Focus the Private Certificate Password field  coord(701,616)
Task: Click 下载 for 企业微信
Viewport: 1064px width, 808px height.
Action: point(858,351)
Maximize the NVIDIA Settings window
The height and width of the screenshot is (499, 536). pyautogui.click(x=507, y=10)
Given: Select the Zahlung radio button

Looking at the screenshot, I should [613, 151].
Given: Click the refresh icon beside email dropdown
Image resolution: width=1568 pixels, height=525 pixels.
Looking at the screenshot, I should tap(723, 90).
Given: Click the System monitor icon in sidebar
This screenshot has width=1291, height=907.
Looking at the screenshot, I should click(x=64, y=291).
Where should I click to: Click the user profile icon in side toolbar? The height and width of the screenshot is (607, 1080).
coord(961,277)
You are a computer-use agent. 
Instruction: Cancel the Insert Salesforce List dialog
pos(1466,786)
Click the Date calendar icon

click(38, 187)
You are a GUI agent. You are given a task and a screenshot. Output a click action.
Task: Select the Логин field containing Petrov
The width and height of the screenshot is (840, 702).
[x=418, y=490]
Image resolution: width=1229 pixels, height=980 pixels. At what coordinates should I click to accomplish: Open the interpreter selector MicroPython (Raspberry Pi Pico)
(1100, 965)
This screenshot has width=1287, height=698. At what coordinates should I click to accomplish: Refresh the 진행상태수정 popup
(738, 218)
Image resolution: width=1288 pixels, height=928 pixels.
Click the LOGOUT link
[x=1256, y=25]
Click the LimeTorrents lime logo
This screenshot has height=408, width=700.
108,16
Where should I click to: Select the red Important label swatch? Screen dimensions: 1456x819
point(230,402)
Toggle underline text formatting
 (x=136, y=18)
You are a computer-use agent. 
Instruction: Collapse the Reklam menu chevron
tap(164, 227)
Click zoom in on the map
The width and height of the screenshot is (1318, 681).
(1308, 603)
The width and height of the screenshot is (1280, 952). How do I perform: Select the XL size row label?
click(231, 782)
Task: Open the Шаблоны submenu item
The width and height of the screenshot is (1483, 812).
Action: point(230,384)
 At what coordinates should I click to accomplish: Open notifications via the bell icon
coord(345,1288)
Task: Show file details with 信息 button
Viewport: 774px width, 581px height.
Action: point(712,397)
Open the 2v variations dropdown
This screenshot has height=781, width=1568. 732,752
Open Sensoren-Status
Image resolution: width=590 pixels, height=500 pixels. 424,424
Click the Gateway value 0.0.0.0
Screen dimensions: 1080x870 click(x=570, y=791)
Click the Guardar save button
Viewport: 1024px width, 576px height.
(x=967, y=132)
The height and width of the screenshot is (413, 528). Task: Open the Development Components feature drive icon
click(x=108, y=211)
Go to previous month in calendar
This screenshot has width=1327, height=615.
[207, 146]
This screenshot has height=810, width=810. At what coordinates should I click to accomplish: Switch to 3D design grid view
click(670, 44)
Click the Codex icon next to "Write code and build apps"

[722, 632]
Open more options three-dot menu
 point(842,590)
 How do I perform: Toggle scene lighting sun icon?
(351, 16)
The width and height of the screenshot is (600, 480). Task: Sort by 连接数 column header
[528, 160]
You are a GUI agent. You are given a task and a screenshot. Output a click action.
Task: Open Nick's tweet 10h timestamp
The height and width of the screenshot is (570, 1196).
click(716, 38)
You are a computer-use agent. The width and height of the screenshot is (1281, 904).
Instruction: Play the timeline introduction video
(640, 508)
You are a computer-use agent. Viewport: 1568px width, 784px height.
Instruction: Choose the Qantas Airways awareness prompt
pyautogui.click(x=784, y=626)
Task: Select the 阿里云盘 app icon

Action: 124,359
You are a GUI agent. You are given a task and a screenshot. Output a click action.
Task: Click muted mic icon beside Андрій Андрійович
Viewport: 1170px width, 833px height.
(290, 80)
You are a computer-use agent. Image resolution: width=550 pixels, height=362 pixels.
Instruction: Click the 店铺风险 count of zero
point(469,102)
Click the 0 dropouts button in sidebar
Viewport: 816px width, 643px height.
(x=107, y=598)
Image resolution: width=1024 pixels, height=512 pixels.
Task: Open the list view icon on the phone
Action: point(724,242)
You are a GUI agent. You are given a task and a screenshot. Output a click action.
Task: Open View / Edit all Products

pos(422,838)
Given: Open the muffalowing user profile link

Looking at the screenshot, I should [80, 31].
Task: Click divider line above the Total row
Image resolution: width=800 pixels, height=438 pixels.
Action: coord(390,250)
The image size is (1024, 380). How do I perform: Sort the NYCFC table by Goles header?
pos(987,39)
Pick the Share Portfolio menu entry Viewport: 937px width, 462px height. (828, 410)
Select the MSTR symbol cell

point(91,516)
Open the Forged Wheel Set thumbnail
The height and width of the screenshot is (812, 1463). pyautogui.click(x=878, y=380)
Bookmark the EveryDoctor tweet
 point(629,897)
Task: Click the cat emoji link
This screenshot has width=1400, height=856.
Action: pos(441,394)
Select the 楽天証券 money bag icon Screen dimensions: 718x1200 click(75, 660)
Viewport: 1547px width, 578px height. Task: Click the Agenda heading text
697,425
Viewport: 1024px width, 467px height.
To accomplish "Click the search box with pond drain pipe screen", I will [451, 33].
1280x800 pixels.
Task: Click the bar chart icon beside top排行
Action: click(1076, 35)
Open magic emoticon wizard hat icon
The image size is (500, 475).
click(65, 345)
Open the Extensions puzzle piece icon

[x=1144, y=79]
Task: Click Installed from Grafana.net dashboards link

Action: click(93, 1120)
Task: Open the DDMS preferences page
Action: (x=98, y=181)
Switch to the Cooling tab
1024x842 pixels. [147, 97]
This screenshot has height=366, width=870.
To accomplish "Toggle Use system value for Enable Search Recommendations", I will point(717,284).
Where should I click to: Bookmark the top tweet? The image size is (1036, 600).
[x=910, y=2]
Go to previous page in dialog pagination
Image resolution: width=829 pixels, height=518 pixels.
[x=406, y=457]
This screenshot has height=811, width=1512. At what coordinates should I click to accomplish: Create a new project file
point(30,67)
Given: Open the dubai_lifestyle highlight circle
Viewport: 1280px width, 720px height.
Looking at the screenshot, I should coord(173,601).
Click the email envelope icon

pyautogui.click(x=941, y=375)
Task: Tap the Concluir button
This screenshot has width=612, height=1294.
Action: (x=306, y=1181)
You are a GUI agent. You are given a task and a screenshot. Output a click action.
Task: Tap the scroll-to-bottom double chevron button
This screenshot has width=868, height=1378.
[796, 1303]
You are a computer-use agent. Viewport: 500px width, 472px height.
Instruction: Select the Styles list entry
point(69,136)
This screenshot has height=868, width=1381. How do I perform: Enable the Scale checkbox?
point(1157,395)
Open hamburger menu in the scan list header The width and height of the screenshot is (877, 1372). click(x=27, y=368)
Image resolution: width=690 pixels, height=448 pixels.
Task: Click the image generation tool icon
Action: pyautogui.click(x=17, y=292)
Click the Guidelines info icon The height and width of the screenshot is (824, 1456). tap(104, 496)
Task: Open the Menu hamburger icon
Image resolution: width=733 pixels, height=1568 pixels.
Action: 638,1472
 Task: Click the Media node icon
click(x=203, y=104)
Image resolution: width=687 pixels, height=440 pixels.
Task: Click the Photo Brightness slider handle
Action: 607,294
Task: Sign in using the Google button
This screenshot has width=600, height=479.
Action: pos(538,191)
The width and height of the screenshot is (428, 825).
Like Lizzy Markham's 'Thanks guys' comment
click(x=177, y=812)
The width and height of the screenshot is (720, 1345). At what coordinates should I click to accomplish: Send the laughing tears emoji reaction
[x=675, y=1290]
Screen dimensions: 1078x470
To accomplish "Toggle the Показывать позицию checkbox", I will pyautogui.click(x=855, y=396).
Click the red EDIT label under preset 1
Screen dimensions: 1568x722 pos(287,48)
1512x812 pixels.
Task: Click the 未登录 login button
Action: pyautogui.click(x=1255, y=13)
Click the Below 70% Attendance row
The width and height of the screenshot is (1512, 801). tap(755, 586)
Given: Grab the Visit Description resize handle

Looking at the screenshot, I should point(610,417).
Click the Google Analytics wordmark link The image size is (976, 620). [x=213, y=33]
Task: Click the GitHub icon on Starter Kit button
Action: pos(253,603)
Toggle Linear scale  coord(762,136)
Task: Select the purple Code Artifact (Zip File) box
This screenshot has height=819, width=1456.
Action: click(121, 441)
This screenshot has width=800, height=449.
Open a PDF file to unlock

● ● ● ● ●

■ Required work
Reproduce the records between the line containing "Screen dimensions: 1078x470" and the line containing "The width and height of the screenshot is (1512, 801).", inclusive, without any changes.

■ Reply
Screen dimensions: 1078x470
To accomplish "Toggle the Показывать позицию checkbox", I will pyautogui.click(x=855, y=396).
Click the red EDIT label under preset 1
Screen dimensions: 1568x722 pos(287,48)
1512x812 pixels.
Task: Click the 未登录 login button
Action: pyautogui.click(x=1255, y=13)
Click the Below 70% Attendance row
The width and height of the screenshot is (1512, 801). tap(755, 586)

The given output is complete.